Consider transportation:

“In the 1800s, going from Boston to Chicago via stagecoach took two weeks’ time and a month’s wages. Today it takes two hours and a day’s wage.”                

With technological advancement even those in poverty in the USA have more access to more light then a king living in 1750BC. Extrapolate this to all other goods and services and you can see how technological advancement has made us rich compared to those living 1000 years ago. We can now buy 10 million dollars worth of goods, services and information for pennies on the dollar.

  1. Is it possible for everyone in society to earn close to the same amount  – such that everyone is relatively well off or wealthy?

Yes and no…

We know that wealth distribution in society follows a Pareto distribution as described HERE – that the top 20% of the population will hold approximately 80% of the wealth. Money makes more money, and so long as this continues to be the case, wealth will always follow this distribution. This is called scale invariance. Pareto distributions are scale invariant, so no matter how much money there is in society, and no matter how much wealth there is in society, so long as wealth creates wealth, someone will always be much richer then someone else.

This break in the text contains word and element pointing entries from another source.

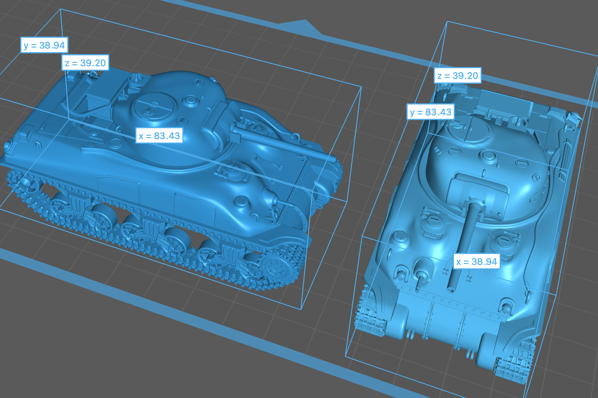This screenshot has height=398, width=598.
Task: Click the right tank's z = 39.20 label
Action: (458, 76)
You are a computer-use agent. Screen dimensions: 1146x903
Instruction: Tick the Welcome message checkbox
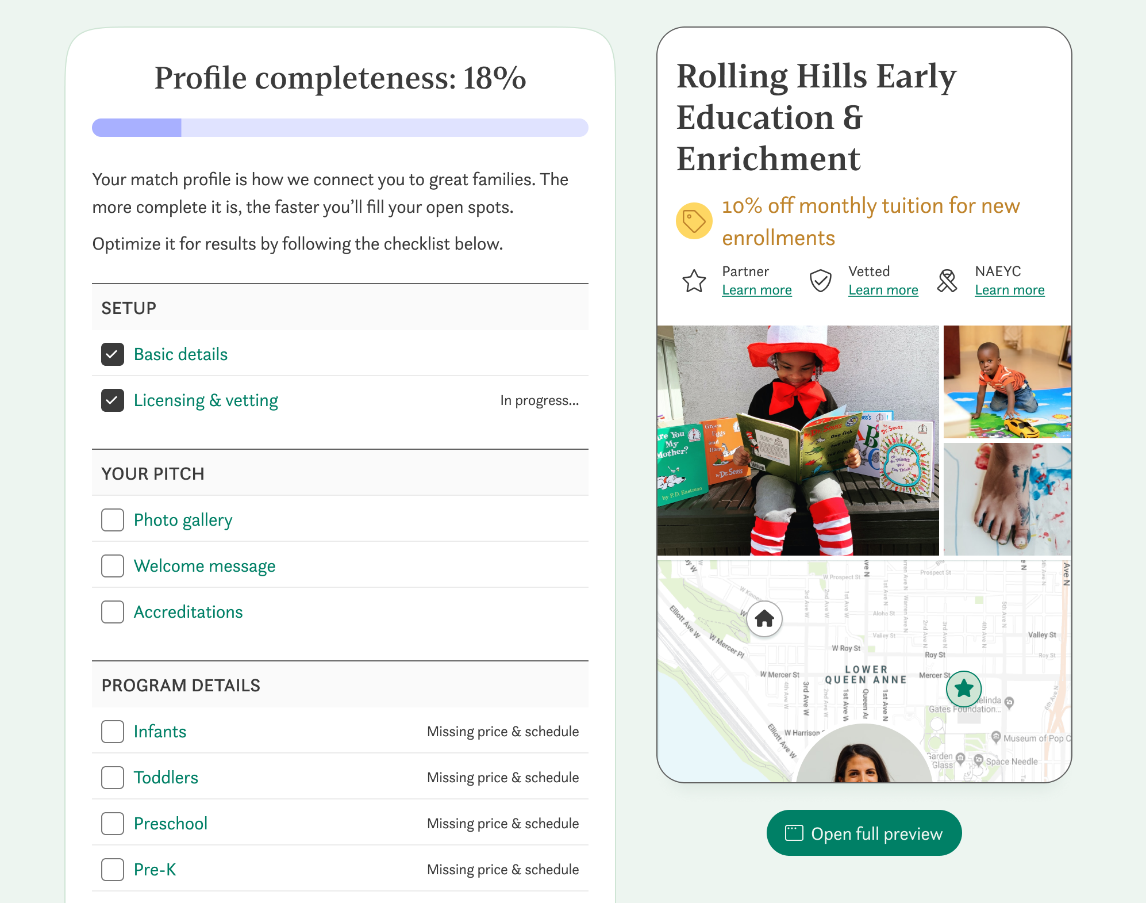point(113,566)

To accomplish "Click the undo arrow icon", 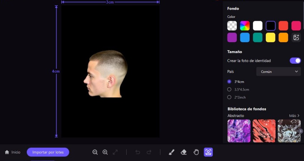I will click(138, 152).
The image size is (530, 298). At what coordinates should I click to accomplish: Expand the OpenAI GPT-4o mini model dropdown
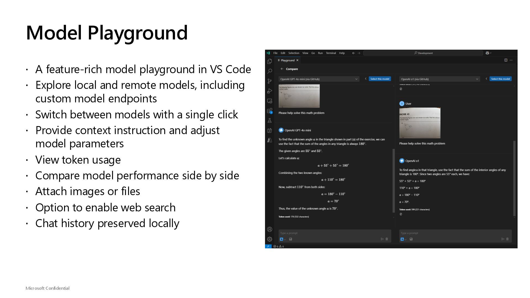tap(319, 79)

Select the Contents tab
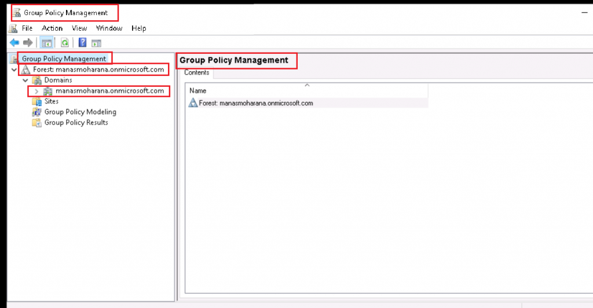point(197,73)
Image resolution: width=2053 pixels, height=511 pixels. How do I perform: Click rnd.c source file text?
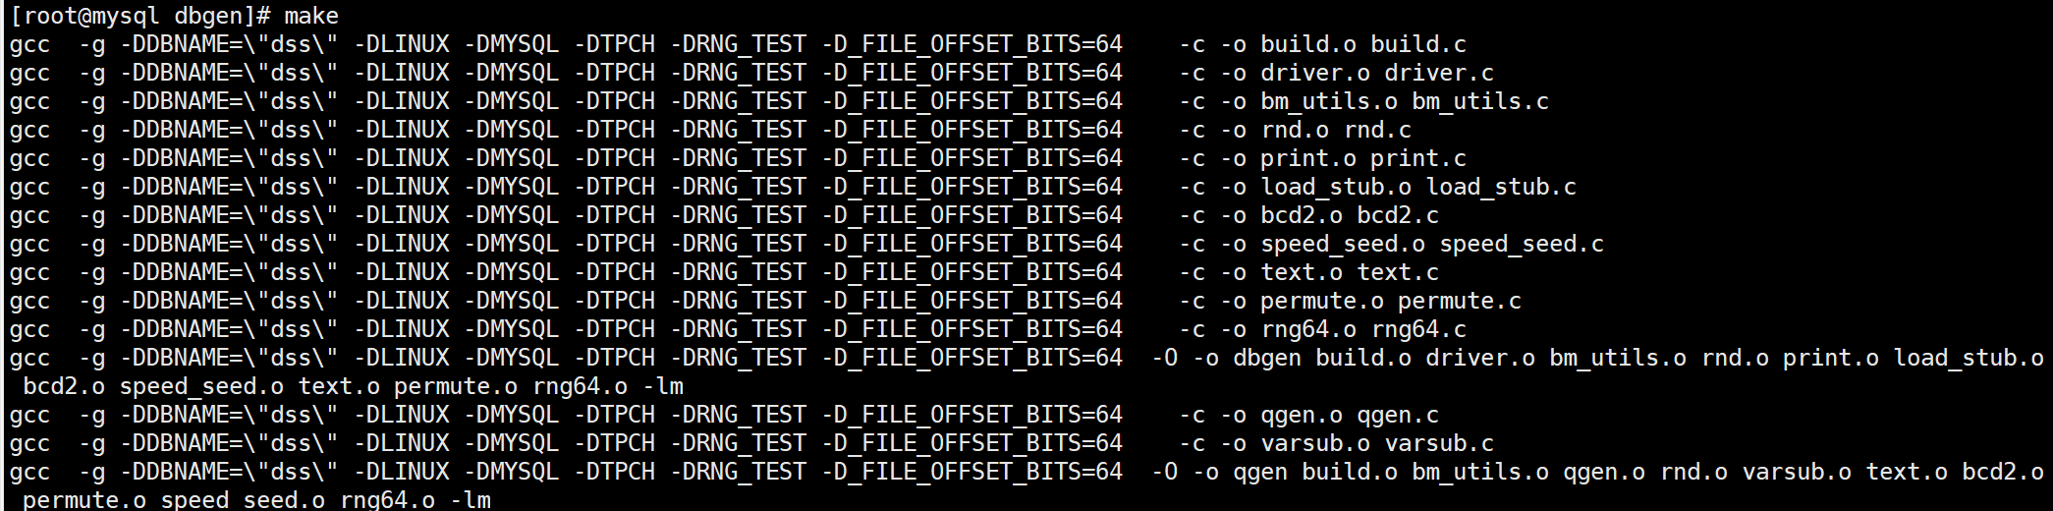pyautogui.click(x=1377, y=130)
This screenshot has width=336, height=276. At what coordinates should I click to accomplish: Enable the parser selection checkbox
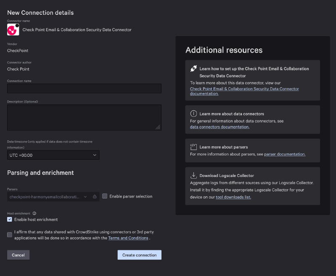105,196
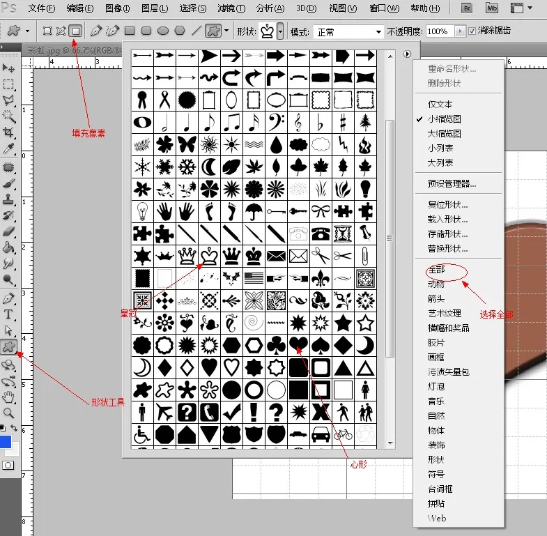Activate the Hand tool

tap(9, 397)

It is impossible for everyone in society to have the same amount of wealth. So long as our economic system uses money as a medium of exchange, money will always create more money, a Pareto-like wealth distribution will always exist, and some people will always have much more money then other people. Even in some of the richest countries with some of the worlds lowest Gini coefficients you can see huge differences in wealth.

That being said, money does not always have to be the medium of exchange, and thus, wealth distribution does not have to follow a Pareto distribution. Consider a star-trek-like society where money is no longer used, everyones needs are met, and technology has progressed to such a point where no one is living in poor conditions. If we were to get rid of money (without replacing it with something else), or progress society to a state where money is no longer necessary – wealth distribution within society could change from following a Pareto distribution to some other distribution – or perhaps it would no follow any distribution at all.